Response to Lieberman on “Monkey vocal tracts are speech-ready”

See allHide authors and affiliations

Science Advances  07 Jul 2017:
Vol. 3, no. 7, e1701859
DOI: 10.1126/sciadv.1701859

We thank P. Lieberman for his technical comment, and we are pleased that he accepts our data, methods, and results and agrees with our main conclusion: that a macaque’s vocal tract would be able to produce speech sounds if macaques had the required neural control. However, we cannot agree that our findings, which expand the phonetic potential of macaques eightfold relative to that reported in his seminal 1969 paper, in any sense constitute a “replication” of that study or demonstrate the correctness of his earlier conclusions.

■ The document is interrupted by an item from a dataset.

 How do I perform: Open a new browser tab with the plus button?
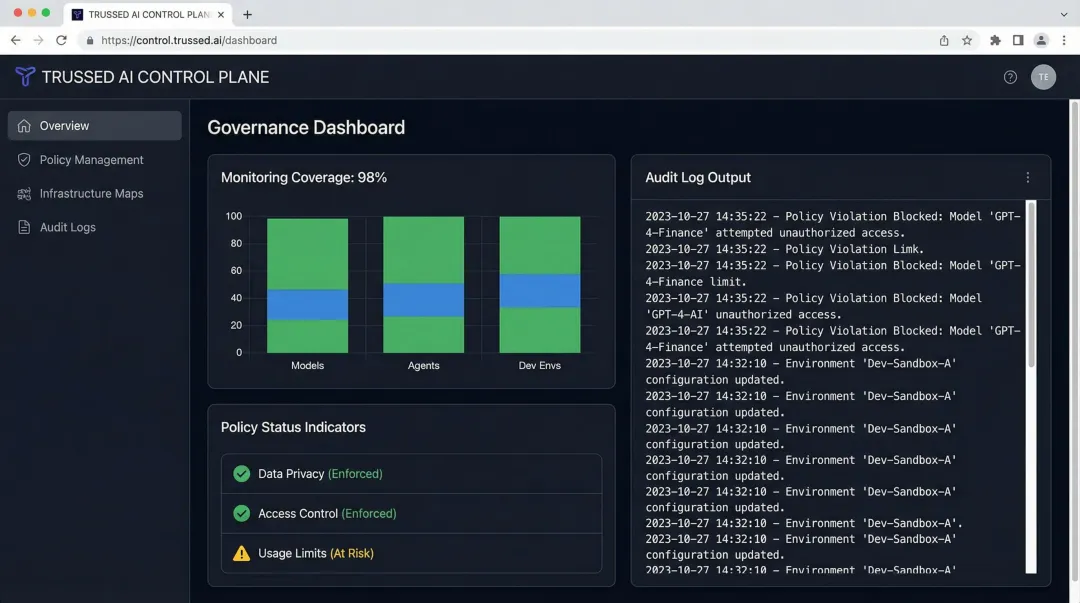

To recap, both studies used measurements of macaque monkey vocal tracts to create a computer model, which was then queried to determine what vocalizations it could potentially produce: a space representing the “phonetic potential” of that vocal tract. The key difference between the two studies is that our vocal tract measurements were derived from x-rays of living monkeys vocalizing and communicating (1), whereas the measurements of Lieberman et al. [(2), p. 1186] were derived from a single cast of a dead monkey, with possible perturbations “estimated” by “manipulating … an anesthetized monkey.” We believe that this difference in the quality of the input data is responsible for the key difference in our results: an eightfold increase in the macaque phonetic potential as estimated by our model [see our Fig. 3 in (1)]. Going beyond Lieberman’s original study, we also generated five “monkey vowels” that optimally partitioned this enlarged acoustic space. Perceptual experiments then showed that humans readily discriminate between these five vowels. Five vowels were chosen because that is the modal number of vowels in human languages around the world, although the specific vowels vary, of course, from language to language (3, 4). Given that nonhuman primate formant perception is very similar to that of humans (5, 6), this finding indicates that a primate vocal tract could easily produce enough vowels to support a large communicative vocabulary if the neural capabilities to exploit this phonetic range were present.

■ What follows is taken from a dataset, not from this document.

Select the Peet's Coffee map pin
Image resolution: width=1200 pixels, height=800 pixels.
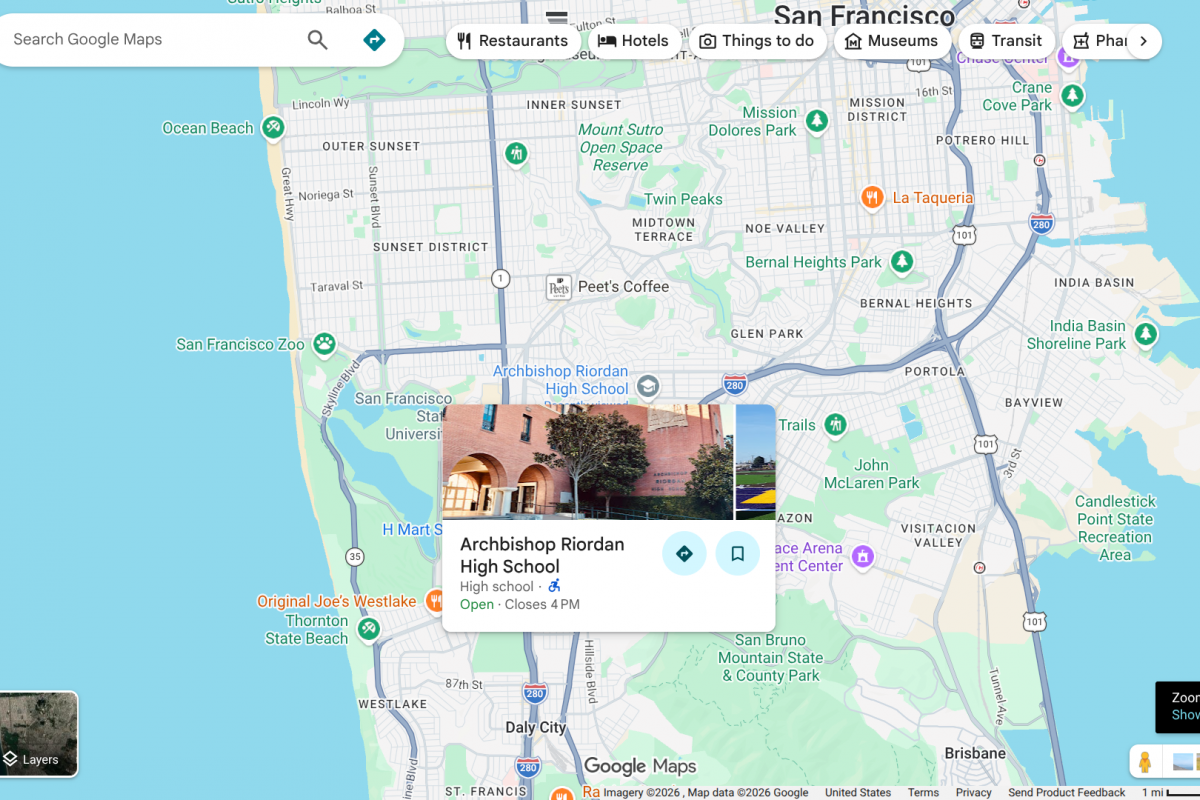pyautogui.click(x=558, y=287)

We thus concluded that vocal anatomy cannot be the key causal factor explaining the complete lack of speech in nonhuman primates. That vocal tract anatomy is the crucial factor is widely believed. For some textbook examples, “Early experiments to teach chimpanzees to communicate with their voices failed because of the insufficiencies of the animals’ vocal organs” [(7), p. 402]. “The vocal tracts of chimps are physiologically unsuited to producing speech, and this difference alone could account for their lack of progress” [(8), p. 59]. “Chimpanzees have a vocal tract that makes speech production essentially impossible” [(9), p. 75]. These quotations, which could readily be multiplied, illustrate a very widespread misconception that nonhuman primate vocal tracts are inadequate to produce speech irrespective of neural control. This myth was the primary target of our empirical study. Our hope is that this pervasive belief is finally laid to rest by our study, and we are pleased that Lieberman questions neither the methods or data we used nor our conclusion that neural factors are crucial.

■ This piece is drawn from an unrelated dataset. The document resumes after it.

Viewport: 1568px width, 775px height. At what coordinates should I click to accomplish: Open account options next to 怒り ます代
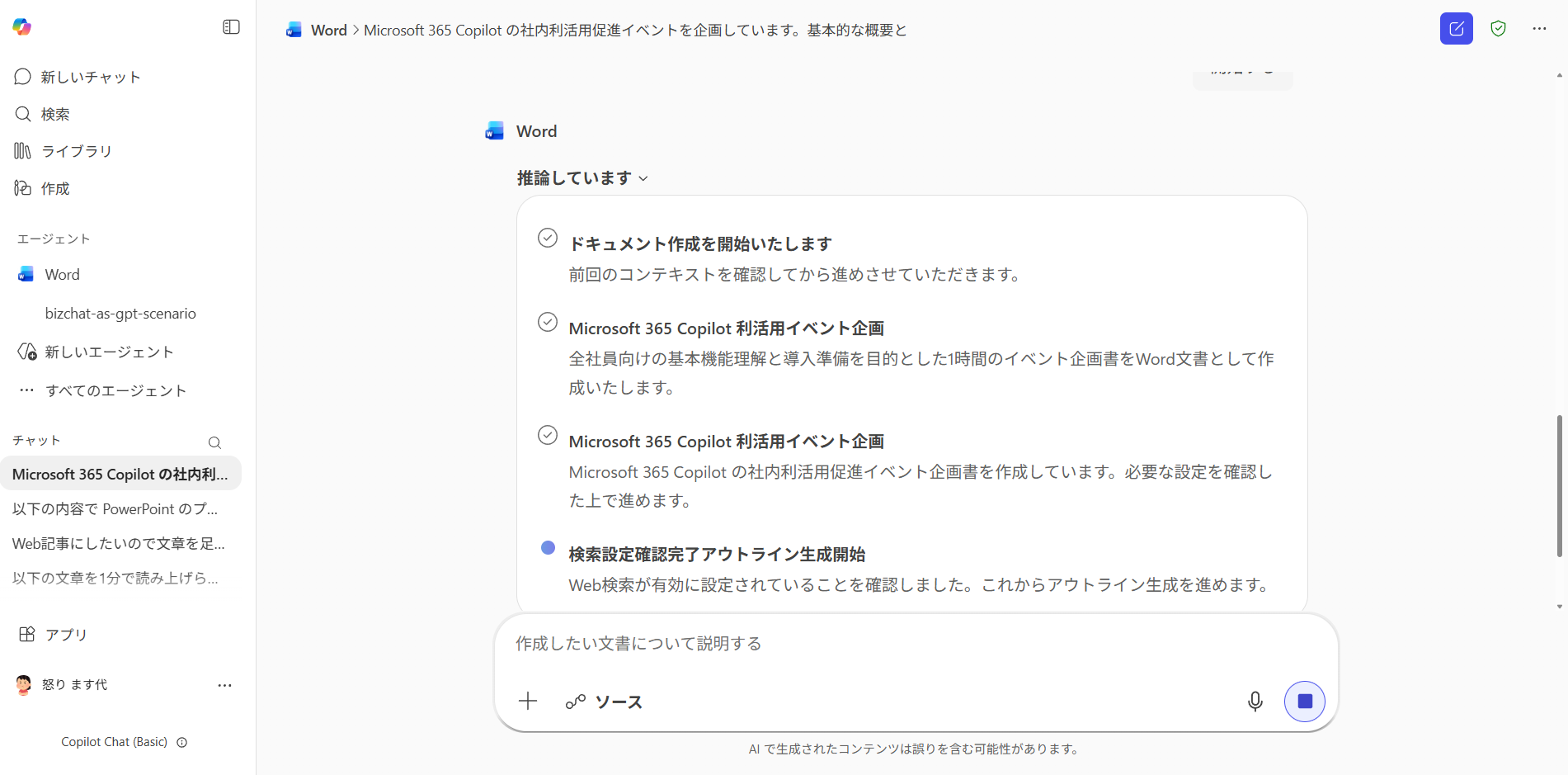pyautogui.click(x=224, y=685)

Our only debate with Lieberman thus concerns the relative importance of neural control versus vocal anatomy in explaining human speech abilities. We can hardly disagree with his statement that speech entails “both anatomy and brains,” but the question we addressed is whether changes in anatomy were necessary for speech capacities to evolve; we conclude that, because macaque anatomy could produce a wide range of discriminable vowels, they were not. This does not mean that human vocal anatomy has not changed—it has (more below)—but these anatomical changes were neither necessary nor sufficient for the evolution of spoken language.

The mythical power of [i]

A central issue for Lieberman is the ability in humans and the putative lack thereof in monkeys to produce certain extreme vowels, which Lieberman terms “quantal vowels,” for example, [i], [a], and [u] (as in “beet,” “cot,” and “root”), which are common but by no means universal in human languages.

First, contra Lieberman, we did not show that “the monkey vocal tract cannot produce” these vowels—only that we never observed monkeys doing so. Our approach, relying solely on configurations actually observed in communicating monkeys, is by its nature very conservative and cannot support any strong claims about inabilities. Thus, it remains possible that macaque vocal anatomy could support these extreme vowels, if they were important in macaque communication. Furthermore, our monkey model can produce a low vowel very close to the human “quantal vowel” [a].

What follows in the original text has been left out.